Right now, I mostly make food and packaging minis in 1:12 scale. Lately, I’ve been creating miniature figures and dioramas.

What materials do you use to make miniatures?

I use polymer clay for food miniatures. I also use all different kinds of materials when I make non-food items.

How long have you been working with miniatures?

I started making miniatures a few years ago but stopped for about a year because of my second pregnancy. This time around, I’ve only been creating for 1 year.

minivenger-dailymini-interview-photo4What artists or works inspire you the most?

I tend to find inspiration in random photos from a Google image search.

Any advice you would give to new artists or miniaturists?

I myself am still trying to find ways to improve my work. Most of all I would say: be creative!
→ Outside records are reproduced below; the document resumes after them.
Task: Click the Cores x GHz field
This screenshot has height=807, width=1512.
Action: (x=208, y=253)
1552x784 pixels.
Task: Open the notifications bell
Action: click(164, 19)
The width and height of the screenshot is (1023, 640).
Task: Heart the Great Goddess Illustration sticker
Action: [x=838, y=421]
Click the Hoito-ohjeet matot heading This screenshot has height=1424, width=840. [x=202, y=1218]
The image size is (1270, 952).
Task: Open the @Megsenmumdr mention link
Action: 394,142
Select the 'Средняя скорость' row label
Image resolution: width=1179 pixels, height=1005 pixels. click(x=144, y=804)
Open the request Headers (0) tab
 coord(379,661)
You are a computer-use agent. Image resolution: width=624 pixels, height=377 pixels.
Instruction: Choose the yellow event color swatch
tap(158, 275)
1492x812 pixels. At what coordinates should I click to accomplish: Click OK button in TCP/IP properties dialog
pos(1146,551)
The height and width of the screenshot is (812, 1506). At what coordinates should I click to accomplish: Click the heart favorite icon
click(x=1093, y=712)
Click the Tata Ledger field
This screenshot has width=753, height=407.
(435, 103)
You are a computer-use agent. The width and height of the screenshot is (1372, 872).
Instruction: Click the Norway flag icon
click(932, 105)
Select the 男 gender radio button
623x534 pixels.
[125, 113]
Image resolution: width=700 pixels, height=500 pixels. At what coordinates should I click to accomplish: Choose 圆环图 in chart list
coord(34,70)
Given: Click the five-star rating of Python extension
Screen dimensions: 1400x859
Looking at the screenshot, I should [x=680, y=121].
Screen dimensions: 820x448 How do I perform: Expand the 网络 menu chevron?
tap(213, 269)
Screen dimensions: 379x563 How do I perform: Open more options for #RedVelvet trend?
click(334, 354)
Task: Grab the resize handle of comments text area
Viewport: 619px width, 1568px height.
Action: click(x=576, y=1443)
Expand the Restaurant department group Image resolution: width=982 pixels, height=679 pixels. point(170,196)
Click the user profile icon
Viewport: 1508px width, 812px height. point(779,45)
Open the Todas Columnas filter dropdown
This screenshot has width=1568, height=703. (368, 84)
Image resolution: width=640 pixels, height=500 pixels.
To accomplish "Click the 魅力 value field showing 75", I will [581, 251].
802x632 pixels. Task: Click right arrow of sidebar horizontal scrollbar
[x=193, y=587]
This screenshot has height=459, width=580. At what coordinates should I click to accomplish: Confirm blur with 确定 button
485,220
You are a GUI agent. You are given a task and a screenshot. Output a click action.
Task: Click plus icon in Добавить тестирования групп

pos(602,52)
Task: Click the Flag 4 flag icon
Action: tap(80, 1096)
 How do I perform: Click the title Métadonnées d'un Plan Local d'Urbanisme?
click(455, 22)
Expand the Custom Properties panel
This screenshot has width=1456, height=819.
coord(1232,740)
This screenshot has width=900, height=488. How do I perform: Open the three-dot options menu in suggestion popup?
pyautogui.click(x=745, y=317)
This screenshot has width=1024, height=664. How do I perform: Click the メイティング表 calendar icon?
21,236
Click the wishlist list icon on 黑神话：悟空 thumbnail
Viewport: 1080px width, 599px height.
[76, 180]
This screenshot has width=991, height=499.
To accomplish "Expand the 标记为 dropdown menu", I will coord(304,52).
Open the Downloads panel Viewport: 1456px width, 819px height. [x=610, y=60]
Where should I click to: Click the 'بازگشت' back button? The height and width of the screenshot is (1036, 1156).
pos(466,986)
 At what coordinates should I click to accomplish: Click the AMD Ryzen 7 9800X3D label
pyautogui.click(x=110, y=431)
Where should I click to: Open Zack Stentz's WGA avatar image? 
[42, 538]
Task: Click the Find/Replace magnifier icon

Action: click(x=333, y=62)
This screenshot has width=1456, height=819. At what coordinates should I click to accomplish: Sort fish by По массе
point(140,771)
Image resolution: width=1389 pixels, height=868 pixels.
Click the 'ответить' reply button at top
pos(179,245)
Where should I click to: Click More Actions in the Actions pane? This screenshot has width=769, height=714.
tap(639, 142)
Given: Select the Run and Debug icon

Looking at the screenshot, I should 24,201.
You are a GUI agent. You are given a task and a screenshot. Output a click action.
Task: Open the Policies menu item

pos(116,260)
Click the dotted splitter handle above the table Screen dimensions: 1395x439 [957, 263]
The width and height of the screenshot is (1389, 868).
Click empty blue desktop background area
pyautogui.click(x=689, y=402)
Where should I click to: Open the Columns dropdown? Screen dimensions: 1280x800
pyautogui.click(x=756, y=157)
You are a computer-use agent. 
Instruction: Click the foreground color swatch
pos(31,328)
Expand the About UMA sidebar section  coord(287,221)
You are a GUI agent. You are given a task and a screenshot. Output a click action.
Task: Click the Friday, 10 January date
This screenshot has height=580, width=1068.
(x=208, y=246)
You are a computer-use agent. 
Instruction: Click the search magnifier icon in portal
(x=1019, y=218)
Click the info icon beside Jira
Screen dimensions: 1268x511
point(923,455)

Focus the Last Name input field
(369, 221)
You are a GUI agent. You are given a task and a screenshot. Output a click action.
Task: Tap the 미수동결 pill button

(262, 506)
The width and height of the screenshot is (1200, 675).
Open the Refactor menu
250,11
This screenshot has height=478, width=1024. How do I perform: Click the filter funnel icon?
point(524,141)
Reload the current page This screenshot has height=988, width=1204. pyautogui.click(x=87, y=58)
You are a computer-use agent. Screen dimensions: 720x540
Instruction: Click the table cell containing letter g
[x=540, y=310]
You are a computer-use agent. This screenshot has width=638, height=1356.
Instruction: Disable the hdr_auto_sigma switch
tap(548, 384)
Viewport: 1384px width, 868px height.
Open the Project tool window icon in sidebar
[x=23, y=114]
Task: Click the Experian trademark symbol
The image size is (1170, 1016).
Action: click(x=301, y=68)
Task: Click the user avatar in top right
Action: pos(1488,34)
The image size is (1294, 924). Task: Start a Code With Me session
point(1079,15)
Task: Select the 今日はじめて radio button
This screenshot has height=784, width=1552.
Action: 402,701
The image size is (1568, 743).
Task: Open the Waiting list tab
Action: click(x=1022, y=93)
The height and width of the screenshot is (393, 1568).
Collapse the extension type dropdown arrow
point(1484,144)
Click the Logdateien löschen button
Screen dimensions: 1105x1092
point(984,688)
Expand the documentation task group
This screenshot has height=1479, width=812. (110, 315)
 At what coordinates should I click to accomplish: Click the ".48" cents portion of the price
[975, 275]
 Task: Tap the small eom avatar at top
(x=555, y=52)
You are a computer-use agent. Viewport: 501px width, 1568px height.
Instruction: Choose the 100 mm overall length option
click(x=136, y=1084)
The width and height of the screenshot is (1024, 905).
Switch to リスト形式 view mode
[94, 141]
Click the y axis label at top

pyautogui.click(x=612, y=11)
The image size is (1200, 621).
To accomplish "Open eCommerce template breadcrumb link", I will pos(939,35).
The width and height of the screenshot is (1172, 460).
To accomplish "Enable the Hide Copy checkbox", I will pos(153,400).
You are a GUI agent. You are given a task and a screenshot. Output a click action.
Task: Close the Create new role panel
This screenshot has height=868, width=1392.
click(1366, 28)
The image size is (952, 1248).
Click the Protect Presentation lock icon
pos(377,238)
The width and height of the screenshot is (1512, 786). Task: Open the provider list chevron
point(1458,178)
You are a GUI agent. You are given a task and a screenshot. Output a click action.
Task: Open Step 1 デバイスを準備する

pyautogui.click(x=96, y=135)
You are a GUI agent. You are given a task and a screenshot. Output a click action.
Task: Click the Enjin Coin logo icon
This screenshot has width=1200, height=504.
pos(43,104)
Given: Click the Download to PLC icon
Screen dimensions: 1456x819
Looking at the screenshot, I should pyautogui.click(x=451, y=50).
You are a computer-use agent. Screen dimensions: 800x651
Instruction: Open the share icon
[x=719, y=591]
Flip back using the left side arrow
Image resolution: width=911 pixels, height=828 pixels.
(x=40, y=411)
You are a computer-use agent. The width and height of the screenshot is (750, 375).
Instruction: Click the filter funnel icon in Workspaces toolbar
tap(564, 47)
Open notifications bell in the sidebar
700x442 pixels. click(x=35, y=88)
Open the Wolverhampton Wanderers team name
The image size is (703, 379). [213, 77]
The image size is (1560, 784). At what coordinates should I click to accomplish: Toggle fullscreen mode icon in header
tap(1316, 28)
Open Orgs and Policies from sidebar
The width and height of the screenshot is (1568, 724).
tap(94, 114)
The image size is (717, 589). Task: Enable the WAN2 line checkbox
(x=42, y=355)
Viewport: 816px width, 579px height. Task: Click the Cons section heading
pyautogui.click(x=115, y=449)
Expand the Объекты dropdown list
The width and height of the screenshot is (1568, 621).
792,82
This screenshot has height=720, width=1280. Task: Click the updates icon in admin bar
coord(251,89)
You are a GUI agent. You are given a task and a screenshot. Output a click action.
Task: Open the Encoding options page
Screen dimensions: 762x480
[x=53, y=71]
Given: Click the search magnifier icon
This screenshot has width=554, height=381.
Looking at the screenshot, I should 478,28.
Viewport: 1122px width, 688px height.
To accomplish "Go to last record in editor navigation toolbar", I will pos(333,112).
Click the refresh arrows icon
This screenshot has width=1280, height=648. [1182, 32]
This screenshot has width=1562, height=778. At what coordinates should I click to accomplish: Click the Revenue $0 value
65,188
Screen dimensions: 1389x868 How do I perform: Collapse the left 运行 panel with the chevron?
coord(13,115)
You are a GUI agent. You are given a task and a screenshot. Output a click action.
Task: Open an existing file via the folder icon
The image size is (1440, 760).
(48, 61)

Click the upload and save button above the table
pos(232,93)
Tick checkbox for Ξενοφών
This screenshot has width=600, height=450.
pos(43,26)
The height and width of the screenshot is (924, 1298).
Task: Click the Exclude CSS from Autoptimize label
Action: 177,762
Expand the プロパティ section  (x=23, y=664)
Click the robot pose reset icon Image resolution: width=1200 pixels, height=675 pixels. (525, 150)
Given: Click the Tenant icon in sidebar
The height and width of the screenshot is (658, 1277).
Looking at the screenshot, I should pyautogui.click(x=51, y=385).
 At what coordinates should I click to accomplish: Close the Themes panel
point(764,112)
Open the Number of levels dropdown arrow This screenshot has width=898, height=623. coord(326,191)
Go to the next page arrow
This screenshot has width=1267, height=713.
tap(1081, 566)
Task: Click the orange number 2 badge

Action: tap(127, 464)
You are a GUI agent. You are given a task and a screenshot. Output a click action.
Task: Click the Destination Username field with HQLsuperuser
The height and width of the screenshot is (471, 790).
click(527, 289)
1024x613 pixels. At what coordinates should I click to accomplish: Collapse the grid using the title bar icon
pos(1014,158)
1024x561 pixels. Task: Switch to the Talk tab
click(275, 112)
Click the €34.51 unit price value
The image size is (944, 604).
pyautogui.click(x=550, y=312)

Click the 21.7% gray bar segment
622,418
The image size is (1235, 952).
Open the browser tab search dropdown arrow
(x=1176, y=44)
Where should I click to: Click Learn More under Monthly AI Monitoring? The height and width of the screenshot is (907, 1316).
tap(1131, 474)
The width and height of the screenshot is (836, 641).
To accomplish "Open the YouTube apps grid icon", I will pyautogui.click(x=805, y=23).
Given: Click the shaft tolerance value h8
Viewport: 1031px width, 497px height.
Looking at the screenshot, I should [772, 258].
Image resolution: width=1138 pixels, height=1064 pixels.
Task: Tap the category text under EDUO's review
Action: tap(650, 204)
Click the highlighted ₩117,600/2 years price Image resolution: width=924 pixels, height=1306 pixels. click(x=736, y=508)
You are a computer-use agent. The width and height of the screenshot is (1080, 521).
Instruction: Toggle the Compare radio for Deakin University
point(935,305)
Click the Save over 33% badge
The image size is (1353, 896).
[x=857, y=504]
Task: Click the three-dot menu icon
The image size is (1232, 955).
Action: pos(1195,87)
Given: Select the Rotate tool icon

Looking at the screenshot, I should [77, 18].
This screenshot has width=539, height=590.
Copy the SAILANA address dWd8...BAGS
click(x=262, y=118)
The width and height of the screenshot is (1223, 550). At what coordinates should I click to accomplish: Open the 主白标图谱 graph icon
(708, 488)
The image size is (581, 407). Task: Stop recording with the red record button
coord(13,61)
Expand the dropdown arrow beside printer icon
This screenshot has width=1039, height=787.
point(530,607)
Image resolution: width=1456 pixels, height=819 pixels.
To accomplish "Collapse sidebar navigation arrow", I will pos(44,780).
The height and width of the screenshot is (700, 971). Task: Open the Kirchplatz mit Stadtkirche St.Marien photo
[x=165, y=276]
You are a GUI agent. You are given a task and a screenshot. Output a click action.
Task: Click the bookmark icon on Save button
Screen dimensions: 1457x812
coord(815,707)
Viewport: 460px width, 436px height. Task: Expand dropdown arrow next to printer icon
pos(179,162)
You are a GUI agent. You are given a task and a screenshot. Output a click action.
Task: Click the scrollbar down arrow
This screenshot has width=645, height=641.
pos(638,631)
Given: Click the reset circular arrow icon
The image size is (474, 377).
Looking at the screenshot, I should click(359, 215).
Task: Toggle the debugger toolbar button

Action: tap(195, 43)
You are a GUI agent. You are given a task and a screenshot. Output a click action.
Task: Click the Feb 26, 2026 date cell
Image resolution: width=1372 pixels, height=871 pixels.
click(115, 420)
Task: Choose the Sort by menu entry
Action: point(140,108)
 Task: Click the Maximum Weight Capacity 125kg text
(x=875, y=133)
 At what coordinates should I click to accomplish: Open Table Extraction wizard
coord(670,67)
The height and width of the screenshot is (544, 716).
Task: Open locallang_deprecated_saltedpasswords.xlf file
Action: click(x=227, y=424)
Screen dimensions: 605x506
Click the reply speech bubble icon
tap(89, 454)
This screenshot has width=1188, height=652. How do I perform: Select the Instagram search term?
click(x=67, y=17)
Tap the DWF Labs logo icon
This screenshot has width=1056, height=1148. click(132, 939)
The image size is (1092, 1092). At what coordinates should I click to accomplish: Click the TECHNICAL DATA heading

Favorite miniature you own or have made?


The Teenage Mutant Ninja Turtles sewer diorama.

What is the oddest or most unique miniature work you’ve ever seen?

All sculptures by Alan Wolfson.

Why miniatures?

I’ve always liked mini things since I was little. One day I decided to make one on my own with polymer clay and it was so much fun. The rest is history!


Other hobbies you enjoy?


When I’m not making miniatures, I love spending time with my sons.


Yoko is currently based in Japan. For more of her marvelous miniature adventures, head to Instagram or visit her website.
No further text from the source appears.